In the bootstrap, we draw n observation with replacement from the oringinal data to create a bootstrap sample or resample. Then, we can calculate the mean for this resample. By repeating this process more times, we can get a good approximation of the mean sampling distribution.
def meanBootStrap (X, numberb):
x = [0] * numberb
for i in range (numberb):
sample = [X[j]
for j in np.random.randint(len(X), size = len(X)
]
x[i] = np.mean(sample)
return x
m = meanBootstrap(accidents, 10000)
np.mean(m)
Confidence Interval
Confidence Level | 90% | 95% | 99% | 99.9% |
---|---|---|---|---|
z Value | 1.65 | 1.96 | 2.58 | 3.291 |
A point estimate $\Theta$, is hardly to be perfect. So we want to provide a plausible range of value of the parameter. This range called confidence interval.
We care about the interval and the plausibility .

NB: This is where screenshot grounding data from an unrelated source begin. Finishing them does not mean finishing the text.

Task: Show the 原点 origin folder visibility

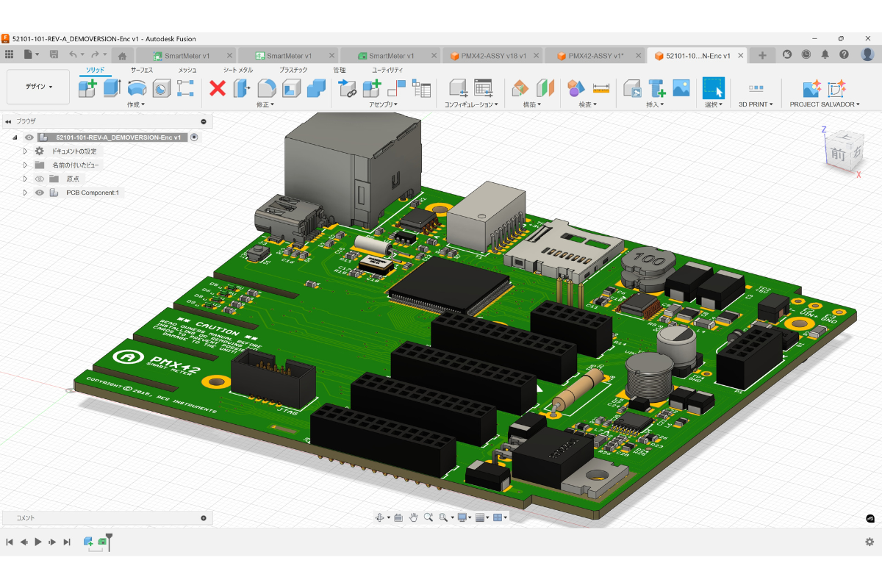Action: [x=40, y=178]
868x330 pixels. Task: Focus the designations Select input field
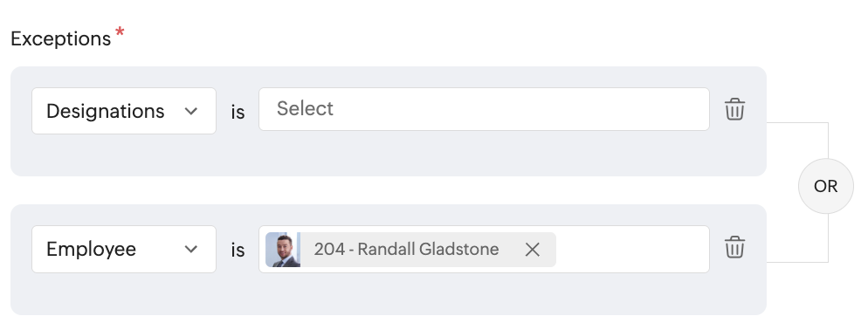pos(484,109)
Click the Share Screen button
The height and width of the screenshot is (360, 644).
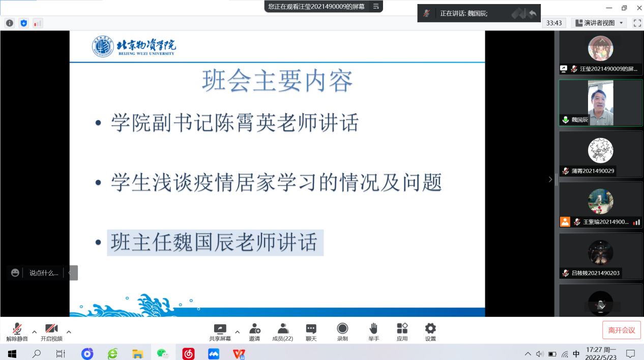pos(220,331)
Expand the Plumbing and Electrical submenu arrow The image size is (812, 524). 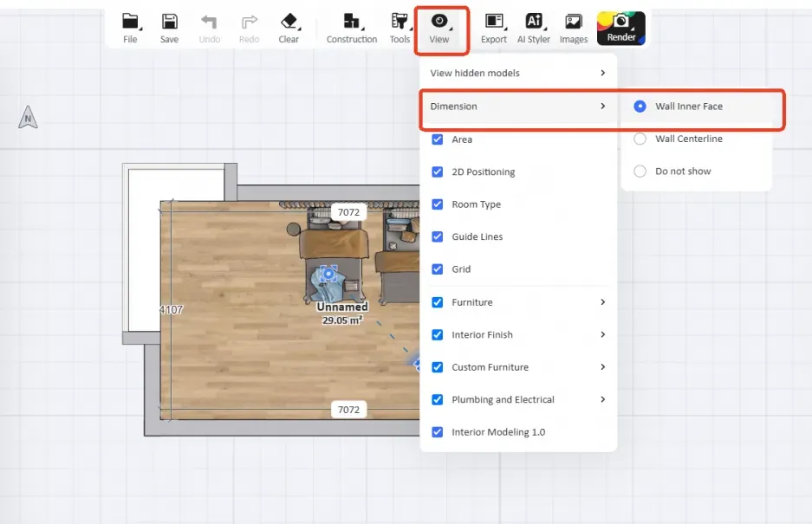click(x=602, y=399)
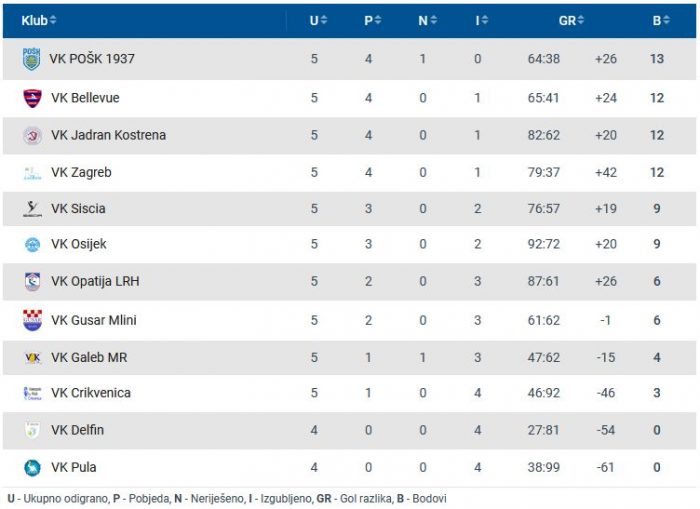This screenshot has height=509, width=700.
Task: Click the VK Bellevue club crest
Action: click(x=32, y=98)
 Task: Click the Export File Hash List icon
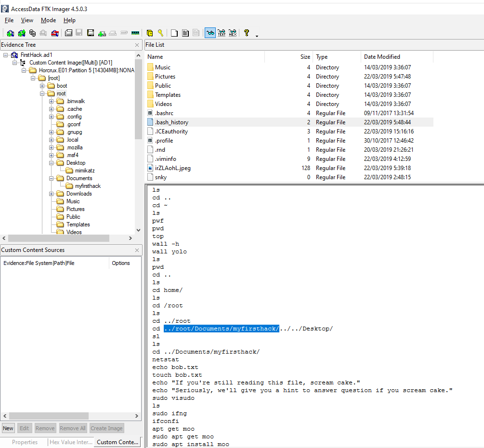185,33
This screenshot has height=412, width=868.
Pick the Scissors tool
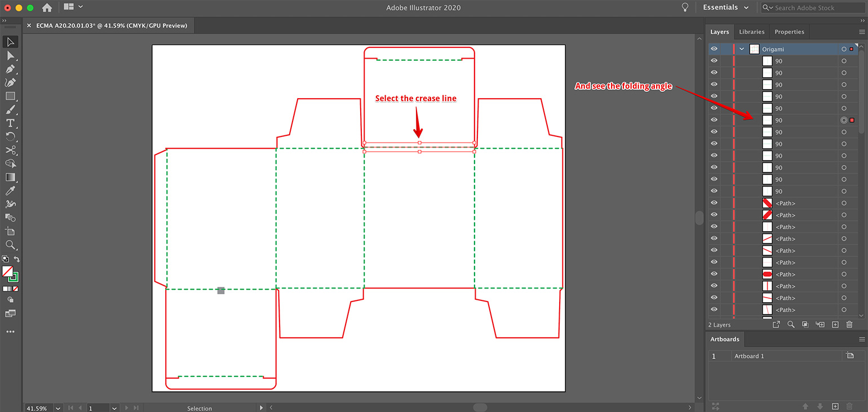click(10, 150)
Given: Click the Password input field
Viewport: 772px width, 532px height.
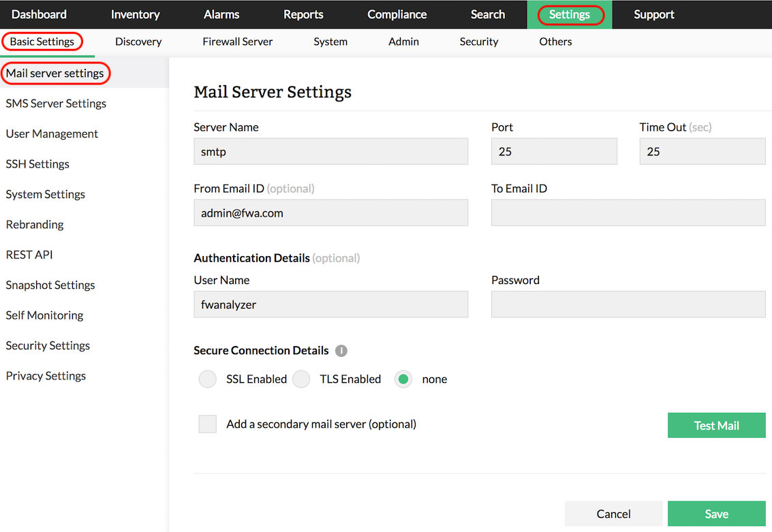Looking at the screenshot, I should (628, 304).
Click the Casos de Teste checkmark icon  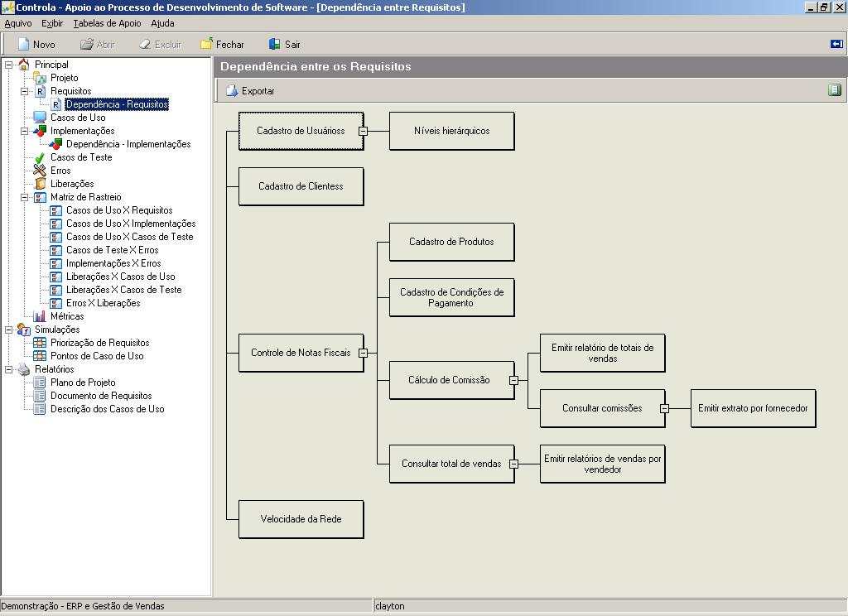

If the point estimate follow the normal model with standard error SE, then a confidence interval for the population parameter is $$\Theta \pm z \times SE$$
Confidence Level | 90% | 95% | 99% | 99.9% |
---|---|---|---|---|
z Value | 1.65 | 1.96 | 2.58 | 3.291 |
Use bootstrapping to calculate the 95% confidence interval
m= meanBootstrap(accidents, 10000)
sampleMean = np.mean(m)
sampleSe = np.std(m)
# Confidence Interval
ci = [np.percentile(m, 2.5), np.precentile(m, 97.5)]
95% confidence means:
In 95% of the cases, when I compute the 95% confidence interval from this sample, the true mean of the population will fall within the interval define by the bounds: $\pm1.96\times SE$
Hypothesis Testing
Two kinds of hypotheses:
- $H_0$: Two distribution is the same. Null hypothesis
- $H_1$: Two distribution is different. Alternative hypothesis
n = len(counts2013)
mean = counts2013.mean()
s = counts2013.std()
ci = [ mean - s*1.96/np.sqrt(n), mean + s*1.96/np.sqrt()]
Interpretation of CI Test
The result canbe reject, or refuse to reject.
if we use a 95% confidence interval to test a problem where the null hypothesis is true, we will make an error whenever the point estimate is at least $1.96\sigma$ away from the population parameter. This hapen about 5% of the time.